風呂上がりの和田毅投手は敵地での戦い方を教えてくれた 秋山元監督に背中を押され指導者に 元中継ぎ金無英さんが明かすレジェンドの金言…【第2期OTTO!学生スポーツゼミ⑦】
孤独なマウンド1カ月に10㌔超の体重減も
金さんが忘れもしない初登板は、ルーキーイヤー2009年7月のロッテ戦。敵地でロッテファンの熱狂的な応援に圧倒された。 「あれを自分への応援と思って投げないといけないよ」。
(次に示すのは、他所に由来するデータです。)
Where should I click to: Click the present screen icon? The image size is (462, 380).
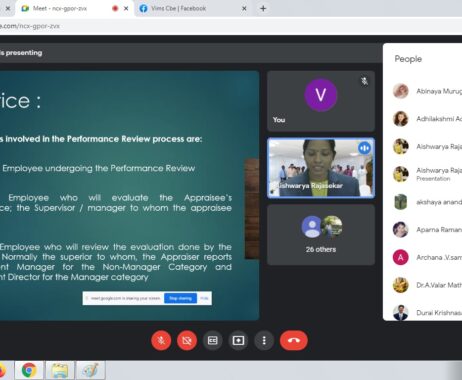[238, 340]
先輩の和田毅投手が風呂上がりにドライヤーで髪を乾かしながらさらりと言ってくれた言葉が心に残る。「あれはかっこよかった。一流選手は風呂場とかでそんなアドバイスをくれる」。長くクローザーとして活躍した馬原さんから聞いた「球場以外は野球のことを考えない」との言葉も印象に残る。 マウンド上は孤独だ。試合後は胃が痛くなり、食事がなかなか喉を通らないこともあった。「めざましい活躍をする一方で、1カ月に体重が10㌔以上減る投手もいた」という。 ソフトバンクで貴重な中継ぎとして活躍後、2016年に移籍した楽天で引退した。晩年は肩や肘の故障に苦しんだ。 引退後は焼肉店を経営したいと考えていたが、独立リーグの栃木ゴールデンブレーブスからコーチ就任の話が舞い込む。秋山幸二元監督に相談したところ「お前は野球人なんだから。指導者のチャンスは限られている」と背中を押された。その後、環太平洋大コーチを経て、母校の日経大コーチに至る。 「最初は自分の知識や経験を言葉で伝えるのが難しかった。(現ソフトバンク投手コーチの)倉野信次さんに相談したり。みんなプロを夢見ているから頑張るし、少しやり方を教えたら本当にうまくなる。だから指導者は面白い」 いつか指導者として古巣ホークスのユニホームを再び着てみたいー。金さんにはそんな夢がある。